In the summer of 2005, at age 50, Caryn was diagnosed with an extremely rare form of cancer called adrenocortical carcinoma (ACC). Many people would have given up on day one of this unlikely and unseemly prognosis. But Caryn did not let the fact that ACC has no known cure stop her. For three years, she battled ACC with an integrated medicine approach, including aggressive chemotherapy treatments, medications, natural supplements, and rigid dietary restrictions. Meanwhile, Caryn went on living life in her characteristic way, selflessly and to the fullest. She spent time with family and friends, and was always thinking of others' needs and wants first, even when she herself had to struggle to perform regular daily functions. Caryn's number one priority was making sure that those she cared about did not worry about her.
When she was hospitalized for the last time in the summer of 2008, the partners from the accounting firm where she worked came to visit, filling the room. She proudly introduced each and every one of them to her friends and family, and proceeded to talk about business matters pertinent to the partners' meeting she had missed the week before. Her impeccable work ethic and selfless nature truly endured to the end.
After months of intense pain that she never once complained about, and an unforgettable day of quality time with those she loved, Caryn passed away peacefully and pain-free in her sleep on July 16, 2008. She asked that at her funeral a special poem be read, a poem that emphasized the importance she placed on friends and family, and that was meant to comfort mourners in her absence. The poem contained a unique request - that Caryn be buried with a fork in her right hand - because when enjoying a course of a nice meal, the best is always yet to come.

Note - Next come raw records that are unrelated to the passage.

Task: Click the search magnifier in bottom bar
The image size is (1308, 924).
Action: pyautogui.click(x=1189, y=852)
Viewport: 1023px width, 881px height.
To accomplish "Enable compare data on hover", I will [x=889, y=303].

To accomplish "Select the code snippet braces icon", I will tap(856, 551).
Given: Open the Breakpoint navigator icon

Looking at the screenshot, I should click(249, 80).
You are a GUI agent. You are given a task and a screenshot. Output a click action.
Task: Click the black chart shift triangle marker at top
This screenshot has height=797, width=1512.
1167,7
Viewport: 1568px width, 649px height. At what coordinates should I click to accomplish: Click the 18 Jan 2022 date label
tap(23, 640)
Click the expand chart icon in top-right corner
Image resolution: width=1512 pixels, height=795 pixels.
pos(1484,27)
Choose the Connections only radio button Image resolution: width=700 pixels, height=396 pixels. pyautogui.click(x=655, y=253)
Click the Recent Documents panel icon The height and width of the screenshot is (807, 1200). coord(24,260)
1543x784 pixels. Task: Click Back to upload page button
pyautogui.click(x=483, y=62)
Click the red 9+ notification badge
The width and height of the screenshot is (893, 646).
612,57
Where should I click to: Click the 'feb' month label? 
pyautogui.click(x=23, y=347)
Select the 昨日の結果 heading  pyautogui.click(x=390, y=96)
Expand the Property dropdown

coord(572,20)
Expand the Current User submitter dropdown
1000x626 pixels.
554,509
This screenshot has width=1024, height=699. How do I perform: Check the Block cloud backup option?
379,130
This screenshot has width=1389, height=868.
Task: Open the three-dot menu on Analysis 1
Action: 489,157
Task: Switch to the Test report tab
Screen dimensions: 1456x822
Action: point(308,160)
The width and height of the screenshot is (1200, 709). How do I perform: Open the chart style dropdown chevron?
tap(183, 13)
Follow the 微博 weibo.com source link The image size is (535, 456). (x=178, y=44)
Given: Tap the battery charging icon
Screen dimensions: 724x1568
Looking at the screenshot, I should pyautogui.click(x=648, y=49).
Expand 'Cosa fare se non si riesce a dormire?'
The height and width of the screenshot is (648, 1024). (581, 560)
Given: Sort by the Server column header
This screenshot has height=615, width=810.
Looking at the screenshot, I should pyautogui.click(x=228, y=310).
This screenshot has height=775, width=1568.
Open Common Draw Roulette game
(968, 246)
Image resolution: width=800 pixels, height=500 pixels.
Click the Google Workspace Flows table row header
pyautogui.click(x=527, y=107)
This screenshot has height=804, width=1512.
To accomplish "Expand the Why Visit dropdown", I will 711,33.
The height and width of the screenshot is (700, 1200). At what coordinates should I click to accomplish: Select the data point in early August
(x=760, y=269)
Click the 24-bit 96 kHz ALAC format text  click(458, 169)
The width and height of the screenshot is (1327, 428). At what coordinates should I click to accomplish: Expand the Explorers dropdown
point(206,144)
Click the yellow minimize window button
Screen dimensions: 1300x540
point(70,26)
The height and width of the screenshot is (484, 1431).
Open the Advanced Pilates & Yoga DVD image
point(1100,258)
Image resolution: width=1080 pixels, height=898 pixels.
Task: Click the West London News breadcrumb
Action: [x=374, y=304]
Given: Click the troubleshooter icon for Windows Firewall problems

And Caryn believed that better things were coming, not just for herself, or just for her friends and family, but also for her fellow ACC patients. Caryn has requested that all donations in her memory be directed to ACC research at TGen, a cause that she truly believed in. Please take some time today to do two things: 1) Donate to the Caryn Schatz Memorial Fund at TGen - help us find a cure so that others will not have to suffer like Caryn did - we know she would only want the best for everyone else; and 2) Try to be just a little bit more generous with your time, resources, and compassion - we can never fill the void that Caryn's death has created, but we can honor her memory by trying to live more selflessly, every day.